The Board has also taken into account the following risk factors for not exercising the Put Option:

– 10 –

LETTER FROM THE BOARD

(i) The lack of operating history of Dynamic and retaining a loss making business segment in the Group

Dynamic only began commercial production of biodiesel from late 2008. Its revenue and profit generation potential are unproven. It recorded net losses for both of the financial years ended 31 December 2008 and 2009. There is no assurance that Dynamic will in the future become a profitable business segment in case it is to remain as a subsidiary in the Group.

(ii) Fluctuation in the crude oil prices

The fluctuation in global crude oil prices will affect the demand for biodiesel as well as its unit selling prices. When crude oil commodity prices go up which lead to an increase in the retail price for traditional petroleum-based diesel, the demand for biodiesel will increase usually as users are more tempted to look for alternative fuels as substitute. Therefore, any significant fluctuation in crude oil commodity prices in future may affect the business performance of Dynamic.

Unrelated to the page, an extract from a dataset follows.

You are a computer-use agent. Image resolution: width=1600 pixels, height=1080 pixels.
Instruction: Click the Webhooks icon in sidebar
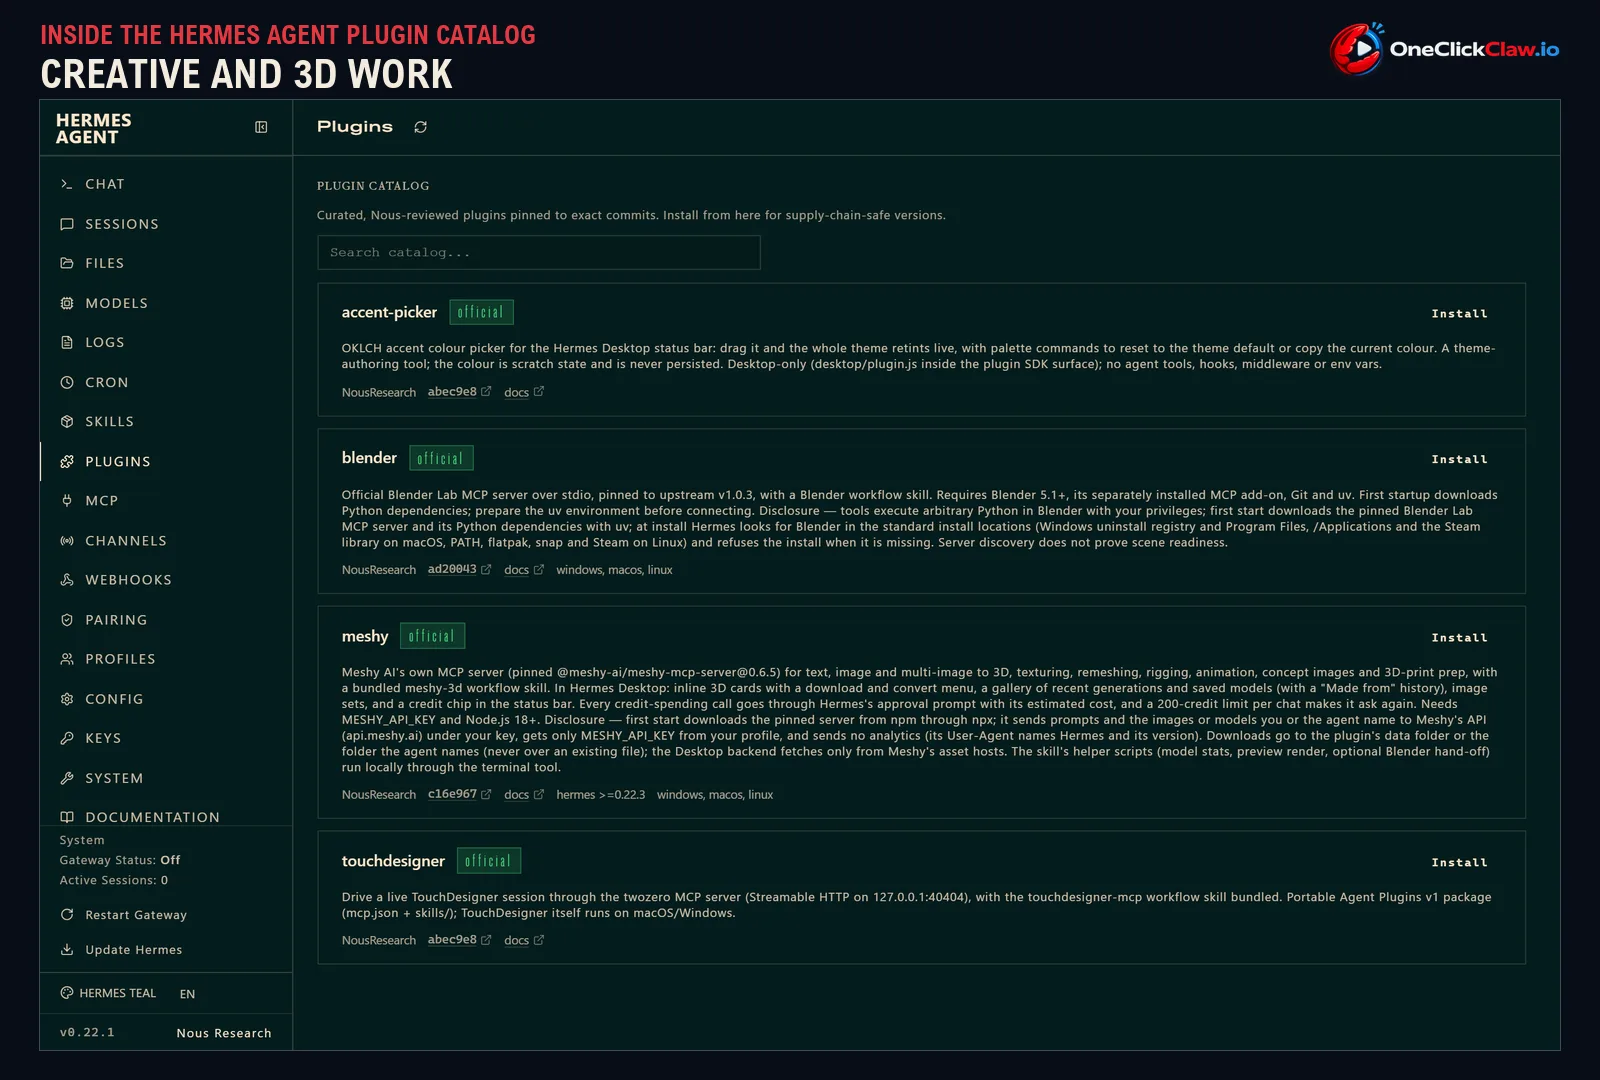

(iii) Uncertainty of demand for biodiesel and yet-to-be proven growing sales trend of biodiesel in Hong Kong and yet-to-be proven large scale market acceptance and application of biodiesel as alternative green energy in Hong Kong

Dynamic is the first licensed manufacturer and supplier of biodiesel in Hong Kong. However, there is no assurance as to whether biodiesel can gain large scale market acceptance for use as an alternative green energy in Hong Kong. If market acceptance is low, this will adversely affecting the volume of sales and selling prices of biodiesel. The degree of market acceptance and application is largely dependent on government support and users’ confidence on the quality and performance of biodiesel. As a result of the novelty of biodiesel products in Hong Kong, Dynamic may have to use additional efforts to tackle market resistance to such products or may take a longer time than expected to develop the biodiesel market in Hong Kong.

(iv) Uncertainties of the effectiveness of government regulations on the use of biodiesel

Although the regulations on the use of biodiesel in Hong Kong will become effective from 1 July 2010, there is no assurance that the demand for biodiesel will increase after the regulations become effective as there is no statutory requirements to use biodiesel as substitute to traditional petroleum-based diesel.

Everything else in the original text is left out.